MATERIAL SUPPLIED –
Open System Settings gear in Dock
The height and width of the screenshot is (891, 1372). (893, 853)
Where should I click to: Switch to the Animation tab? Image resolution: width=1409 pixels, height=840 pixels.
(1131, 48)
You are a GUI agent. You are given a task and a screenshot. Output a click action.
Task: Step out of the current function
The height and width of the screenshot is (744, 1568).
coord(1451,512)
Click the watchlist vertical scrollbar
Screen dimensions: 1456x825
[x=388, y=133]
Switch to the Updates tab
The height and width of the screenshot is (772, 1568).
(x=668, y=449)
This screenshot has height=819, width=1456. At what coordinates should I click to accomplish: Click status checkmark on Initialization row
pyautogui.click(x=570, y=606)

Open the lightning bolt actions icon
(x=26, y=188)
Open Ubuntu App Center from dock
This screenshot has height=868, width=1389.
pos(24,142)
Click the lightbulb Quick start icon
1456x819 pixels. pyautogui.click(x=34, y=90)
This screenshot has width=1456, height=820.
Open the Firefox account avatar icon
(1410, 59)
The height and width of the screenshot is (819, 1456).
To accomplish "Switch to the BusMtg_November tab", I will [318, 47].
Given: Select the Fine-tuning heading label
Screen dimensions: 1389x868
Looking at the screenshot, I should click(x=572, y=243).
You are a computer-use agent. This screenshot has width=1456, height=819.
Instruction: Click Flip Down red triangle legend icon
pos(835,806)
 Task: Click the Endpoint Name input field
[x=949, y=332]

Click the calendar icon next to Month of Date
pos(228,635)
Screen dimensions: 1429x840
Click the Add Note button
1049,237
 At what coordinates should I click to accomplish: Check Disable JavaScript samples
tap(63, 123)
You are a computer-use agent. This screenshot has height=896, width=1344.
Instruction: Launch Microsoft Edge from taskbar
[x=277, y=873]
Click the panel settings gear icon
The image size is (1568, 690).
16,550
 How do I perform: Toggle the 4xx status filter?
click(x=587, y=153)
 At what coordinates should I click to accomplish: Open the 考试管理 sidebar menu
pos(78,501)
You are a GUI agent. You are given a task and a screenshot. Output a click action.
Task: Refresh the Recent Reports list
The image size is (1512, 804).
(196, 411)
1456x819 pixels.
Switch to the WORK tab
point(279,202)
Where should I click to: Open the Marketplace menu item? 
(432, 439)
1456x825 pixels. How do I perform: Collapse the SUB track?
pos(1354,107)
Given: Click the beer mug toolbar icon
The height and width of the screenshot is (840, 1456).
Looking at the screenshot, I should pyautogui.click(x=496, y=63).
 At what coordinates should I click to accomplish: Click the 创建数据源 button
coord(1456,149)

WHAT TO DO – Write each record above out again exactly as it reads.

ANSWER SPACE –
Open System Settings gear in Dock
The height and width of the screenshot is (891, 1372). (893, 853)
Where should I click to: Switch to the Animation tab? Image resolution: width=1409 pixels, height=840 pixels.
(1131, 48)
You are a GUI agent. You are given a task and a screenshot. Output a click action.
Task: Step out of the current function
The height and width of the screenshot is (744, 1568).
coord(1451,512)
Click the watchlist vertical scrollbar
Screen dimensions: 1456x825
[x=388, y=133]
Switch to the Updates tab
The height and width of the screenshot is (772, 1568).
(x=668, y=449)
This screenshot has height=819, width=1456. At what coordinates should I click to accomplish: Click status checkmark on Initialization row
pyautogui.click(x=570, y=606)

Open the lightning bolt actions icon
(x=26, y=188)
Open Ubuntu App Center from dock
This screenshot has height=868, width=1389.
pos(24,142)
Click the lightbulb Quick start icon
1456x819 pixels. pyautogui.click(x=34, y=90)
This screenshot has width=1456, height=820.
Open the Firefox account avatar icon
(1410, 59)
The height and width of the screenshot is (819, 1456).
To accomplish "Switch to the BusMtg_November tab", I will [318, 47].
Given: Select the Fine-tuning heading label
Screen dimensions: 1389x868
Looking at the screenshot, I should click(x=572, y=243).
You are a computer-use agent. This screenshot has width=1456, height=819.
Instruction: Click Flip Down red triangle legend icon
pos(835,806)
 Task: Click the Endpoint Name input field
[x=949, y=332]

Click the calendar icon next to Month of Date
pos(228,635)
Screen dimensions: 1429x840
Click the Add Note button
1049,237
 At what coordinates should I click to accomplish: Check Disable JavaScript samples
tap(63, 123)
You are a computer-use agent. This screenshot has height=896, width=1344.
Instruction: Launch Microsoft Edge from taskbar
[x=277, y=873]
Click the panel settings gear icon
The image size is (1568, 690).
16,550
 How do I perform: Toggle the 4xx status filter?
click(x=587, y=153)
 At what coordinates should I click to accomplish: Open the 考试管理 sidebar menu
pos(78,501)
You are a GUI agent. You are given a task and a screenshot. Output a click action.
Task: Refresh the Recent Reports list
The image size is (1512, 804).
(196, 411)
1456x819 pixels.
Switch to the WORK tab
point(279,202)
Where should I click to: Open the Marketplace menu item? 
(432, 439)
1456x825 pixels. How do I perform: Collapse the SUB track?
pos(1354,107)
Given: Click the beer mug toolbar icon
The height and width of the screenshot is (840, 1456).
Looking at the screenshot, I should pyautogui.click(x=496, y=63).
 At what coordinates should I click to accomplish: Click the 创建数据源 button
coord(1456,149)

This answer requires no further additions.